--- start PROVIDED RECORDS ---

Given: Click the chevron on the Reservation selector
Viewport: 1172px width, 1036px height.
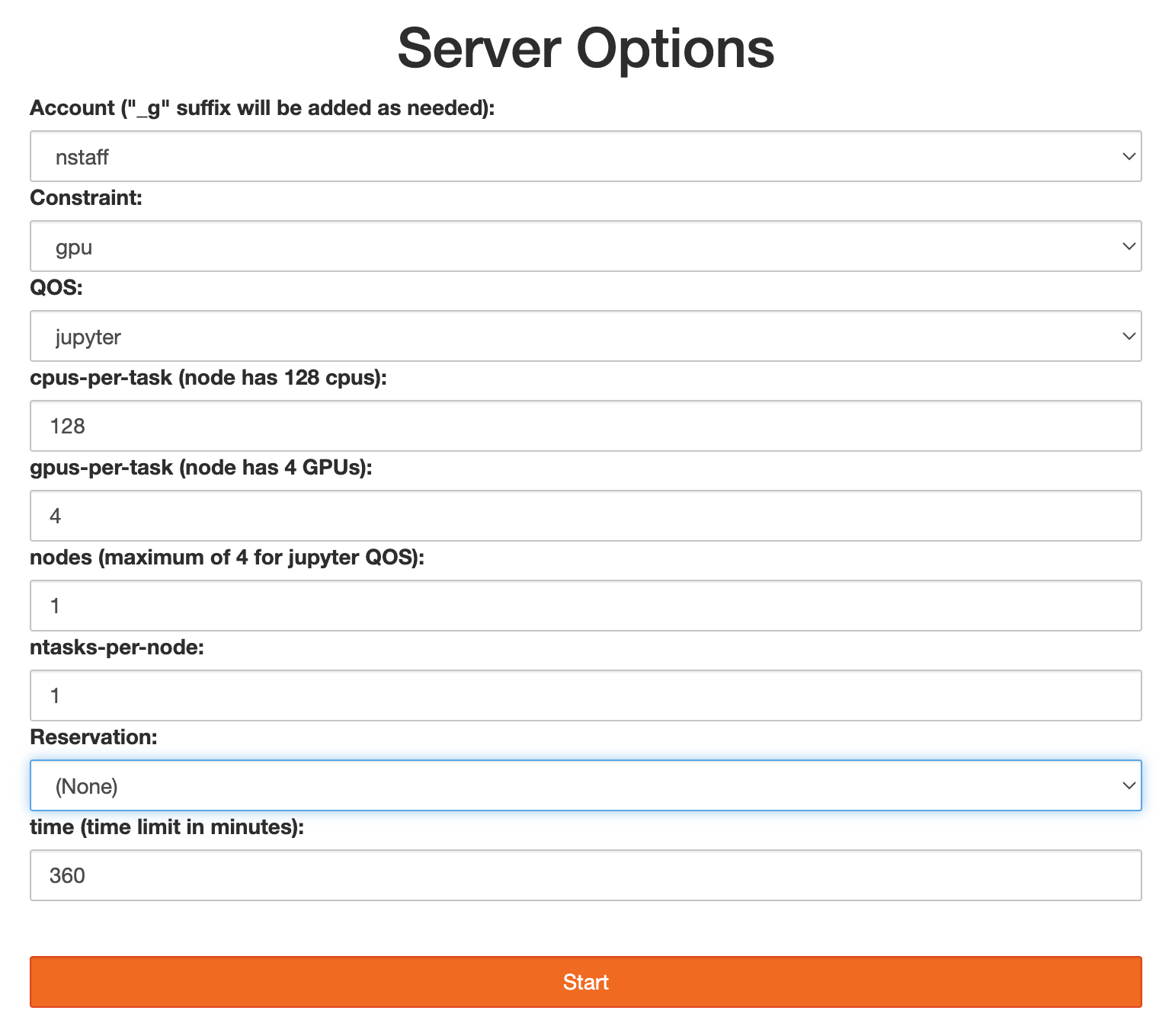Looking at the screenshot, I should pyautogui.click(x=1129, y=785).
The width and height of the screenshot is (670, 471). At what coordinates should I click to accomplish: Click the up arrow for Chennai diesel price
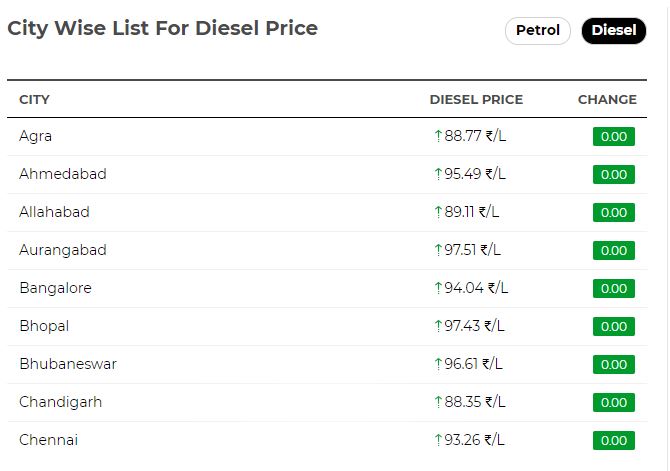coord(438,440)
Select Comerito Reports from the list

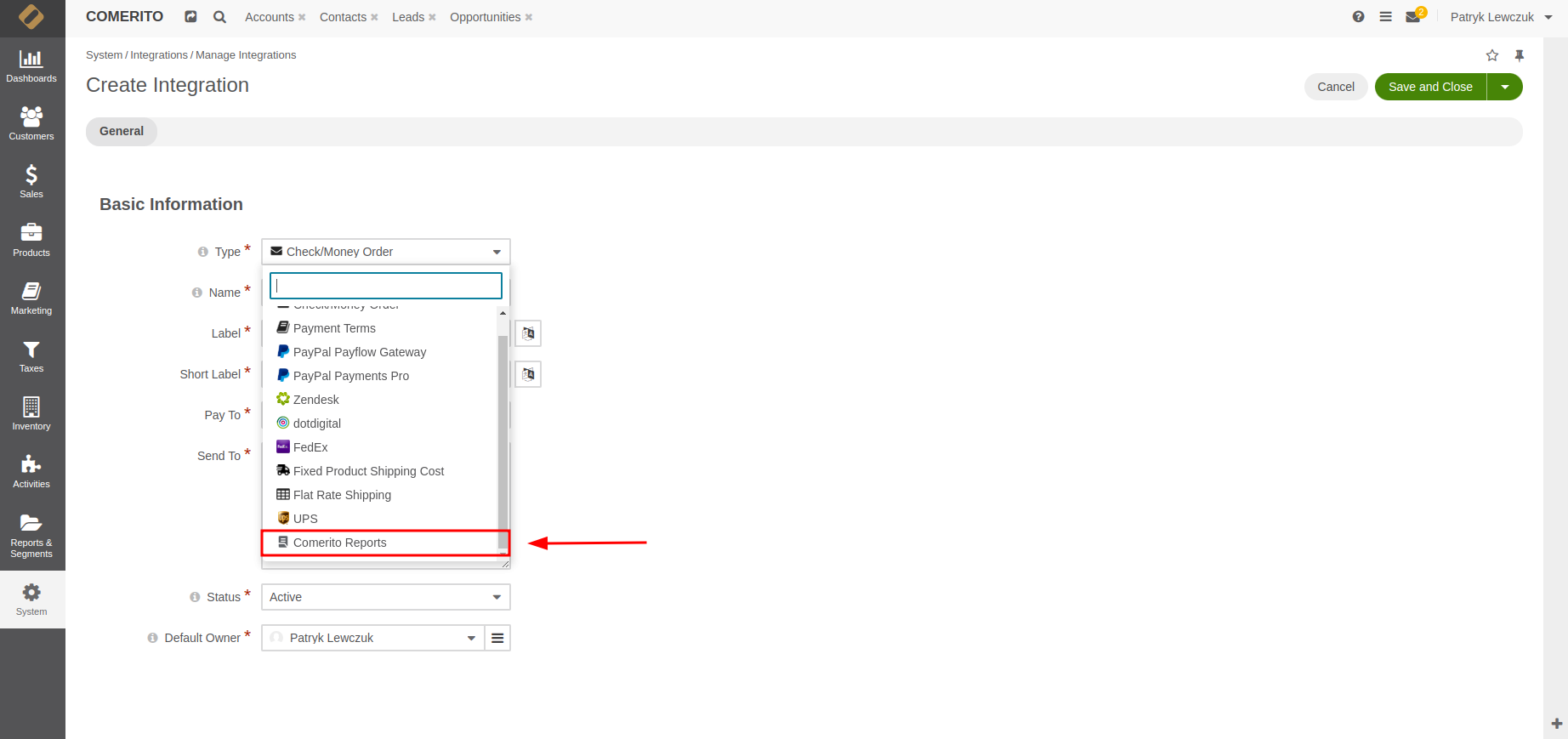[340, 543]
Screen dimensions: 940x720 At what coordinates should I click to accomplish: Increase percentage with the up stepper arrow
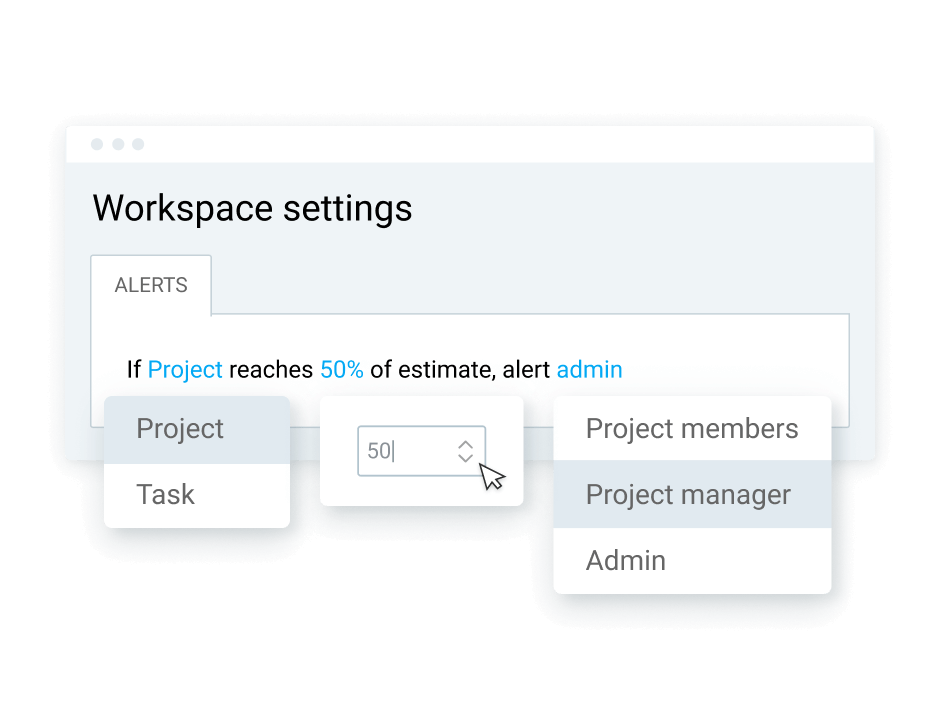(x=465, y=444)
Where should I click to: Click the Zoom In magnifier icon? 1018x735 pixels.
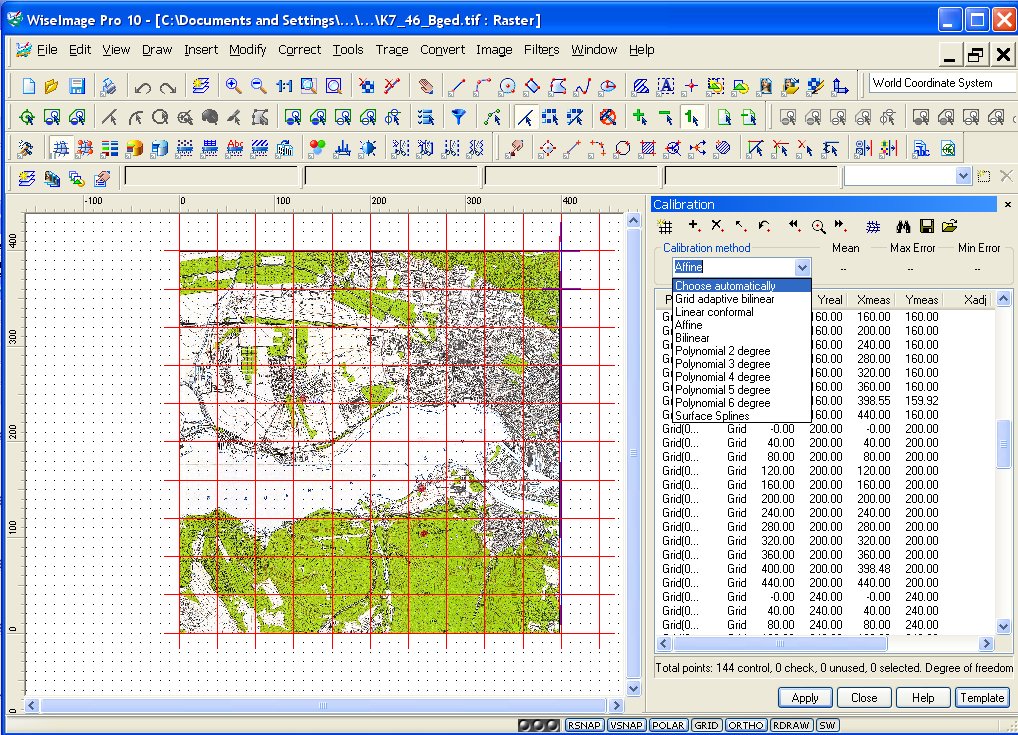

--- end PROVIDED RECORDS ---

GIVEN TASK ▸
Return every line of the records above verbatim, omitting the pictures.

TASK RESPONSE ▸
Given: Click the chevron on the Reservation selector
Viewport: 1172px width, 1036px height.
Looking at the screenshot, I should pyautogui.click(x=1129, y=785).
The width and height of the screenshot is (670, 471). At what coordinates should I click to accomplish: Click the up arrow for Chennai diesel price
coord(438,440)
Select Comerito Reports from the list

[340, 543]
Screen dimensions: 940x720 At what coordinates should I click to accomplish: Increase percentage with the up stepper arrow
(x=465, y=444)
Where should I click to: Click the Zoom In magnifier icon? 1018x735 pixels.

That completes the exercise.